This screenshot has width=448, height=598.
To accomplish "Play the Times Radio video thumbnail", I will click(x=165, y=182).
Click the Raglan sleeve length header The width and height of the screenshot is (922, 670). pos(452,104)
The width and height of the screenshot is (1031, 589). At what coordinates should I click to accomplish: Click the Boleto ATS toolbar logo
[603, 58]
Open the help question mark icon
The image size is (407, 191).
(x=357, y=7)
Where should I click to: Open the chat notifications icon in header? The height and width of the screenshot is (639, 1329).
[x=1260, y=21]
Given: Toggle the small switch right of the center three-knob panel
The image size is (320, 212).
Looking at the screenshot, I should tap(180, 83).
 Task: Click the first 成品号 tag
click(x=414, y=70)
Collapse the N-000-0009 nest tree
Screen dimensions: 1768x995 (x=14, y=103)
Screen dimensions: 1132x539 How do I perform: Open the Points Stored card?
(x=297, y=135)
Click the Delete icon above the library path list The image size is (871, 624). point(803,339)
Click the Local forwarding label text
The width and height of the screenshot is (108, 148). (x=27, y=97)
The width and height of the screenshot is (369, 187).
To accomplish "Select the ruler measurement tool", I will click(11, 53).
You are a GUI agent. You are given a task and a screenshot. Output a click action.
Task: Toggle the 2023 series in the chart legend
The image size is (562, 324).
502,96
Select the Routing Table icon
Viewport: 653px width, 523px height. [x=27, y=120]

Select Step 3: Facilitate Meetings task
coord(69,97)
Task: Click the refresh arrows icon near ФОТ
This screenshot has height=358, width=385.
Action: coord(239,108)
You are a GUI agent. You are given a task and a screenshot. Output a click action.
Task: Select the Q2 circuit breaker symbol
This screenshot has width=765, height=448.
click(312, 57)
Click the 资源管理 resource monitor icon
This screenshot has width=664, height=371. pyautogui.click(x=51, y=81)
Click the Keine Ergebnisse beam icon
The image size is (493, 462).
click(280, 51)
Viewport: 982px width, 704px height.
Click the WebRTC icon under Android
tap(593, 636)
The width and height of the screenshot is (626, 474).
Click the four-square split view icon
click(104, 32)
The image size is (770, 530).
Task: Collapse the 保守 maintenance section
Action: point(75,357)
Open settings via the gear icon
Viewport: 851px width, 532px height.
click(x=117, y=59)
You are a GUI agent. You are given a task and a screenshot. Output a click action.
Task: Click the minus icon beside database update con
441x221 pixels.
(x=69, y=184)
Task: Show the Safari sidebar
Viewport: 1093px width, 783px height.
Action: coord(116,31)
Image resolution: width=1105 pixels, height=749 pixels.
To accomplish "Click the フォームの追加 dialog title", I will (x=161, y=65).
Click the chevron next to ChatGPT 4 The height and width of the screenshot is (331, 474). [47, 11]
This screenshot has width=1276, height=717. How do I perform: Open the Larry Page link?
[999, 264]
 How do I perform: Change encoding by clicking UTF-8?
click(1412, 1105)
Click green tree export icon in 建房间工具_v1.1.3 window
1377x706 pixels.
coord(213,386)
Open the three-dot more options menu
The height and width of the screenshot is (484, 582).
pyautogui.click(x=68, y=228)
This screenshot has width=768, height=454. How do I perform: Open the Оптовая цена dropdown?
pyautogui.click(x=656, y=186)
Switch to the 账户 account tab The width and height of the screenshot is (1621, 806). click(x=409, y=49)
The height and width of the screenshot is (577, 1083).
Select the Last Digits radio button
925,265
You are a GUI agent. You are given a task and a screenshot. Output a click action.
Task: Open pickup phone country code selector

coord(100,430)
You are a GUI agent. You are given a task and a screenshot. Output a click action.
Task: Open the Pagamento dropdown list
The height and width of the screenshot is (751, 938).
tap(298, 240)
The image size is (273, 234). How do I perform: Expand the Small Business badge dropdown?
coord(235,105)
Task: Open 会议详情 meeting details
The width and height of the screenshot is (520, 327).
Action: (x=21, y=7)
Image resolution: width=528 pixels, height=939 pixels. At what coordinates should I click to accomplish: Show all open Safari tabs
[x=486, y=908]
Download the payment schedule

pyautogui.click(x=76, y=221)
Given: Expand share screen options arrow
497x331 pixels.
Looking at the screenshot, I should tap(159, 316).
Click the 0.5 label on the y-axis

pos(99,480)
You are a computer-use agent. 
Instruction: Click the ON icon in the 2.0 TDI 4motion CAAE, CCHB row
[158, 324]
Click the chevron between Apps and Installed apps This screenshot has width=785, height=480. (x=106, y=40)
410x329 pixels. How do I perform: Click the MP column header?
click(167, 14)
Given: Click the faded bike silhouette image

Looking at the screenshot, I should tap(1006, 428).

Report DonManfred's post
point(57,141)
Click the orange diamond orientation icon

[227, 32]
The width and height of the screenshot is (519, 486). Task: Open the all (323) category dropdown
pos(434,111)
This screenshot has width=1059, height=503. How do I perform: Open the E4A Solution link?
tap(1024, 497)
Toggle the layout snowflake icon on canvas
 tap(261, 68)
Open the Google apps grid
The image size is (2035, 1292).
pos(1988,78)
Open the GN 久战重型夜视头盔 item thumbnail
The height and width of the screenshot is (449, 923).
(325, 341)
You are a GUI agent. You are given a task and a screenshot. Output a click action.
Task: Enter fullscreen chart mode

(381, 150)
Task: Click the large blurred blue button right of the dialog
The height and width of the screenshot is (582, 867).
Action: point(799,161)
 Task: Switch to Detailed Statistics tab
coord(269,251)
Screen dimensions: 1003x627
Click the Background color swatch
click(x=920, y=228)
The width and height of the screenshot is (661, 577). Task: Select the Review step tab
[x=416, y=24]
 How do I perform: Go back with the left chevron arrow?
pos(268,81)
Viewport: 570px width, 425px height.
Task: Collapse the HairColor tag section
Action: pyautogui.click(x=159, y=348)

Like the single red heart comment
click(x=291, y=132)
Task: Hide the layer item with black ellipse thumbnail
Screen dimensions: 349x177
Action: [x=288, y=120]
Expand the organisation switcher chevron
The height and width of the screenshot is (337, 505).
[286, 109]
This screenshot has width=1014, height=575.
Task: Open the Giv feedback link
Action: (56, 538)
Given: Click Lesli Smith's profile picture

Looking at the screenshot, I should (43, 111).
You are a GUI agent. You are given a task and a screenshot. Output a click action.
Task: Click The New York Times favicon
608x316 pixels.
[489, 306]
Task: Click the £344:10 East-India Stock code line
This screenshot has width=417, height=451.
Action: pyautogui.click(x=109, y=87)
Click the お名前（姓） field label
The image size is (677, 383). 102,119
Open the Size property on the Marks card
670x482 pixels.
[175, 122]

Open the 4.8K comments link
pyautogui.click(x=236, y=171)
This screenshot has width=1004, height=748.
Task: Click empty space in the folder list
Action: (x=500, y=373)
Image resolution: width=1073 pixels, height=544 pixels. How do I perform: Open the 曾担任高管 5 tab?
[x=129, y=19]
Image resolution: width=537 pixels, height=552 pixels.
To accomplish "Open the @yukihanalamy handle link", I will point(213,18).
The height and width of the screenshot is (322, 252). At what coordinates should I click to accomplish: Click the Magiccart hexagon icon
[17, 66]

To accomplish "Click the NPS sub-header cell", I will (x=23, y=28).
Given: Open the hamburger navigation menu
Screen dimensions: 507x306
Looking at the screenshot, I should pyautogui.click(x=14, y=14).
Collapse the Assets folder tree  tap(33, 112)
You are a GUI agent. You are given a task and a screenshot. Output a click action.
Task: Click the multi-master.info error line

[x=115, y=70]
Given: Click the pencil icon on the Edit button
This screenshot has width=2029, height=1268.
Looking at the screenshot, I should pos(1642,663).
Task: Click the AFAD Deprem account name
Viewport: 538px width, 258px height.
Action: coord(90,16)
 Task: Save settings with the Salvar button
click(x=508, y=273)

Direction
Rewrite the records above as a JSON list of strings, one string per line, leaving out blank lines.

Result for this exercise
[
  "This screenshot has width=448, height=598.",
  "To accomplish \"Play the Times Radio video thumbnail\", I will click(x=165, y=182).",
  "Click the Raglan sleeve length header The width and height of the screenshot is (922, 670). pos(452,104)",
  "The width and height of the screenshot is (1031, 589). At what coordinates should I click to accomplish: Click the Boleto ATS toolbar logo",
  "[603, 58]",
  "Open the help question mark icon",
  "The image size is (407, 191).",
  "(x=357, y=7)",
  "Where should I click to: Open the chat notifications icon in header? The height and width of the screenshot is (639, 1329).",
  "[x=1260, y=21]",
  "Given: Toggle the small switch right of the center three-knob panel",
  "The image size is (320, 212).",
  "Looking at the screenshot, I should tap(180, 83).",
  " Task: Click the first 成品号 tag",
  "click(x=414, y=70)",
  "Collapse the N-000-0009 nest tree",
  "Screen dimensions: 1768x995 (x=14, y=103)",
  "Screen dimensions: 1132x539 How do I perform: Open the Points Stored card?",
  "(x=297, y=135)",
  "Click the Delete icon above the library path list The image size is (871, 624). point(803,339)",
  "Click the Local forwarding label text",
  "The width and height of the screenshot is (108, 148). (x=27, y=97)",
  "The width and height of the screenshot is (369, 187).",
  "To accomplish \"Select the ruler measurement tool\", I will click(11, 53).",
  "You are a GUI agent. You are given a task and a screenshot. Output a click action.",
  "Task: Toggle the 2023 series in the chart legend",
  "The image size is (562, 324).",
  "502,96",
  "Select the Routing Table icon",
  "Viewport: 653px width, 523px height. [x=27, y=120]",
  "Select Step 3: Facilitate Meetings task",
  "coord(69,97)",
  "Task: Click the refresh arrows icon near ФОТ",
  "This screenshot has height=358, width=385.",
  "Action: coord(239,108)",
  "You are a GUI agent. You are given a task and a screenshot. Output a click action.",
  "Task: Select the Q2 circuit breaker symbol",
  "This screenshot has width=765, height=448.",
  "click(312, 57)",
  "Click the 资源管理 resource monitor icon",
  "This screenshot has width=664, height=371. pyautogui.click(x=51, y=81)",
  "Click the Keine Ergebnisse beam icon",
  "The image size is (493, 462).",
  "click(280, 51)",
  "Viewport: 982px width, 704px height.",
  "Click the WebRTC icon under Android",
  "tap(593, 636)",
  "The width and height of the screenshot is (626, 474).",
  "Click the four-square split view icon",
  "click(104, 32)",
  "The image size is (770, 530).",
  "Task: Collapse the 保守 maintenance section",
  "Action: point(75,357)",
  "Open settings via the gear icon",
  "Viewport: 851px width, 532px height.",
  "click(x=117, y=59)",
  "You are a GUI agent. You are given a task and a screenshot. Output a click action.",
  "Task: Click the minus icon beside database update con",
  "441x221 pixels.",
  "(x=69, y=184)",
  "Task: Show the Safari sidebar",
  "Viewport: 1093px width, 783px height.",
  "Action: coord(116,31)",
  "Image resolution: width=1105 pixels, height=749 pixels.",
  "To accomplish \"Click the フォームの追加 dialog title\", I will (x=161, y=65).",
  "Click the chevron next to ChatGPT 4 The height and width of the screenshot is (331, 474). [47, 11]",
  "This screenshot has width=1276, height=717. How do I perform: Open the Larry Page link?",
  "[999, 264]",
  " How do I perform: Change encoding by clicking UTF-8?",
  "click(1412, 1105)",
  "Click green tree export icon in 建房间工具_v1.1.3 window",
  "1377x706 pixels.",
  "coord(213,386)",
  "Open the three-dot more options menu",
  "The height and width of the screenshot is (484, 582).",
  "pyautogui.click(x=68, y=228)",
  "This screenshot has width=768, height=454. How do I perform: Open the Оптовая цена dropdown?",
  "pyautogui.click(x=656, y=186)",
  "Switch to the 账户 account tab The width and height of the screenshot is (1621, 806). click(x=409, y=49)",
  "The height and width of the screenshot is (577, 1083).",
  "Select the Last Digits radio button",
  "925,265",
  "You are a GUI agent. You are given a task and a screenshot. Output a click action.",
  "Task: Open pickup phone country code selector",
  "coord(100,430)",
  "You are a GUI agent. You are given a task and a screenshot. Output a click action.",
  "Task: Open the Pagamento dropdown list",
  "The height and width of the screenshot is (751, 938).",
  "tap(298, 240)",
  "The image size is (273, 234). How do I perform: Expand the Small Business badge dropdown?",
  "coord(235,105)",
  "Task: Open 会议详情 meeting details",
  "The width and height of the screenshot is (520, 327).",
  "Action: (x=21, y=7)",
  "Image resolution: width=528 pixels, height=939 pixels. At what coordinates should I click to accomplish: Show all open Safari tabs",
  "[x=486, y=908]",
  "Download the payment schedule",
  "pyautogui.click(x=76, y=221)",
  "Given: Expand share screen options arrow",
  "497x331 pixels.",
  "Looking at the screenshot, I should tap(159, 316).",
  "Click the 0.5 label on the y-axis",
  "pos(99,480)",
  "You are a computer-use agent. ",
  "Instruction: Click the ON icon in the 2.0 TDI 4motion CAAE, CCHB row",
  "[158, 324]",
  "Click the chevron between Apps and Installed apps This screenshot has width=785, height=480. (x=106, y=40)",
  "410x329 pixels. How do I perform: Click the MP column header?",
  "click(167, 14)",
  "Given: Click the faded bike silhouette image",
  "Looking at the screenshot, I should tap(1006, 428).",
  "Report DonManfred's post",
  "point(57,141)",
  "Click the orange diamond orientation icon",
  "[227, 32]",
  "The width and height of the screenshot is (519, 486). Task: Open the all (323) category dropdown",
  "pos(434,111)",
  "This screenshot has width=1059, height=503. How do I perform: Open the E4A Solution link?",
  "tap(1024, 497)",
  "Toggle the layout snowflake icon on canvas",
  " tap(261, 68)",
  "Open the Google apps grid",
  "The image size is (2035, 1292).",
  "pos(1988,78)",
  "Open the GN 久战重型夜视头盔 item thumbnail",
  "The height and width of the screenshot is (449, 923).",
  "(325, 341)",
  "You are a GUI agent. You are given a task and a screenshot. Output a click action.",
  "Task: Enter fullscreen chart mode",
  "(381, 150)",
  "Task: Click the large blurred blue button right of the dialog",
  "The height and width of the screenshot is (582, 867).",
  "Action: point(799,161)",
  " Task: Switch to Detailed Statistics tab",
  "coord(269,251)",
  "Screen dimensions: 1003x627",
  "Click the Background color swatch",
  "click(x=920, y=228)",
  "The width and height of the screenshot is (661, 577). Task: Select the Review step tab",
  "[x=416, y=24]",
  " How do I perform: Go back with the left chevron arrow?",
  "pos(268,81)",
  "Viewport: 570px width, 425px height.",
  "Task: Collapse the HairColor tag section",
  "Action: pyautogui.click(x=159, y=348)",
  "Like the single red heart comment",
  "click(x=291, y=132)",
  "Task: Hide the layer item with black ellipse thumbnail",
  "Screen dimensions: 349x177",
  "Action: [x=288, y=120]",
  "Expand the organisation switcher chevron",
  "The height and width of the screenshot is (337, 505).",
  "[286, 109]",
  "This screenshot has width=1014, height=575.",
  "Task: Open the Giv feedback link",
  "Action: (56, 538)",
  "Given: Click Lesli Smith's profile picture",
  "Looking at the screenshot, I should (43, 111).",
  "You are a GUI agent. You are given a task and a screenshot. Output a click action.",
  "Task: Click The New York Times favicon",
  "608x316 pixels.",
  "[489, 306]",
  "Task: Click the £344:10 East-India Stock code line",
  "This screenshot has width=417, height=451.",
  "Action: pyautogui.click(x=109, y=87)",
  "Click the お名前（姓） field label",
  "The image size is (677, 383). 102,119",
  "Open the Size property on the Marks card",
  "670x482 pixels.",
  "[175, 122]",
  "Open the 4.8K comments link",
  "pyautogui.click(x=236, y=171)",
  "This screenshot has width=1004, height=748.",
  "Task: Click empty space in the folder list",
  "Action: (x=500, y=373)",
  "Image resolution: width=1073 pixels, height=544 pixels. How do I perform: Open the 曾担任高管 5 tab?",
  "[x=129, y=19]",
  "Image resolution: width=537 pixels, height=552 pixels.",
  "To accomplish \"Open the @yukihanalamy handle link\", I will point(213,18).",
  "The height and width of the screenshot is (322, 252). At what coordinates should I click to accomplish: Click the Magiccart hexagon icon",
  "[17, 66]",
  "To accomplish \"Click the NPS sub-header cell\", I will (x=23, y=28).",
  "Given: Open the hamburger navigation menu",
  "Screen dimensions: 507x306",
  "Looking at the screenshot, I should pyautogui.click(x=14, y=14).",
  "Collapse the Assets folder tree  tap(33, 112)",
  "You are a GUI agent. You are given a task and a screenshot. Output a click action.",
  "Task: Click the multi-master.info error line",
  "[x=115, y=70]",
  "Given: Click the pencil icon on the Edit button",
  "This screenshot has width=2029, height=1268.",
  "Looking at the screenshot, I should pos(1642,663).",
  "Task: Click the AFAD Deprem account name",
  "Viewport: 538px width, 258px height.",
  "Action: coord(90,16)",
  " Task: Save settings with the Salvar button",
  "click(x=508, y=273)"
]